Interviews, insight & analysis on digital media & marketing

A milestone year: why the future of Search is no longer a manual drive

By Dyana Najdi, Managing Director, Google Advertising UKI

This year marks my 18th Googleversary, and according to Gemini, I’m officially a ‘walking library.’ Looking back, the most exciting moments weren’t the anniversaries, but the years where technology shifted under our feet, and our teams helped customers meet moments of change successfully. Luckily, that’s happened enough times that things never got too comfortable.

Last year, we celebrated 20 years of YouTube evolving from a simple video-sharing site into a global powerhouse redefining entertainment and sitting at the centre of where culture, content, and community unite. Yet, as we reflect on those two decades of progress, we’ve entered an entirely new chapter: in just the last year alone, we’ve shipped hundreds of AI products, maintaining a pace of transformation so intense it has effectively compressed a decade’s worth of innovation into twelve months. 

Each product launch has been designed to make life a little easier, a lot more productive, and certainly more effective for businesses. Through all these moments of change, our north star principle remains true – solve for the user and all else will follow. 

Gemini with its multi-modal superpowers has enabled Search to go from information to intelligence; with Google Lens enabling people to search what they see, now at 25 billion queries a month, alongside AI Overviews serving our boundless human curiosity as queries become longer and more complex.
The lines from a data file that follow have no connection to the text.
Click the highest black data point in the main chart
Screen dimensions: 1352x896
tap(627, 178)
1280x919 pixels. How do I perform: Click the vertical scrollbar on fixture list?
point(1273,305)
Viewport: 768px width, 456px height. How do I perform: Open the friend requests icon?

With all this change, the recurring question I hear from marketers is how do I remain relevant and show up across these new behaviours and search experiences.

In response to this shift, we introduced AI Max for Search, an ambitious promise that is now our fastest-growing AI-powered Search ads product. But as I look at the challenges that face marketers right now, AI Max represents something much more significant than just a product launch. It represents a necessary evolution in how we thrive in a digital landscape that has become too complex for the human hand to manage alone.

Moving Beyond the “Manual” Era

The way people find information today has fundamentally shifted; it’s more conversational, fragmented, and unpredictable. In fact, we are seeing that queries in AI Mode are three-times longer than traditional searches. This creates an incredible opportunity for advertisers to unlock many of the stronger signals of intent that we can now decode with AI. 

Take Lenovo UK; a brand that chose to stop being the mechanic and started being the architect. Like many global leaders, Lenovo faced a universal hurdle: how to grow once you’ve already captured everyone searching for your name while searches pivot to needs, outcomes and comparisons such as “best laptop for video editing”. 

The old playbook says ‘work harder’ by expanding manual keyword lists. Lenovo chose to work smarter. By embracing AI Max for Search, they moved from chasing specific words to capturing true consumer intent, in the key moments where discovery was taking place. 

They utilised the full power of AI Max, with Text Customisation, smart bidding and  Final URL Expansion – to dynamically match unique searches to the most relevant landing page on their site and ensure a seamless user experience. This allowed them to operate at scale seeing a 34% increase in conversions. Lenovo built a blueprint for a new era of best practice that is now being scaled across their global markets. 

Human Insight at the Helm

What’s true for Lenovo, and many brands who want to benefit from the scale of AI without the compromise of losing control, is that ‘set and forget’ is a myth. High-performing marketing today requires a shift in role: from the person pulling the levers to the architect steering the ship. 

This is why I’m excited about the newly introduced AI Brief. It allows you to provide the rich context that only a human can. You define the boundaries of the campaign through three critical pillars, all powered by Gemini: 

  1. Messaging Guidelines (what your brand should and shouldn’t say), 
  2. Matching Guidelines (the types of traffic you want), and 
  3. Audience Guidelines. (who is most important to your brand)

This flexibility doesn’t come at the cost of brand safety – for those in regulated industries, the newly launched Text Disclaimers means you can maintain strict compliance even when using Final URL Expansion while still benefiting from AI directing customers to the most relevant landing pages.

Reflections on the Road Ahead

As I look ahead, the pace of innovation has no signs of slowing down, with AI Max expanding into new territories – including AI Max for Shopping and AI Max for Travel (both in closed beta for testing). These updates will help retailers meet shoppers during the discovery phase and allow travel advertisers to manage their entire inventory through Search campaigns.

So it seems, even after 18 years,there’s never a dull day in tech. And if anything, the challenges we face today – user fragmentation, complexity, data overload – will continue to act as powerful invitations to innovate. My hope for the future is that human creativity will take centre stage as the architect of what’s possible, letting technology take care of  the rest. 

The road is wide open. The destination may be unknown, however opportunity lives at every point in the journey – and I’m excited to see where it will take us.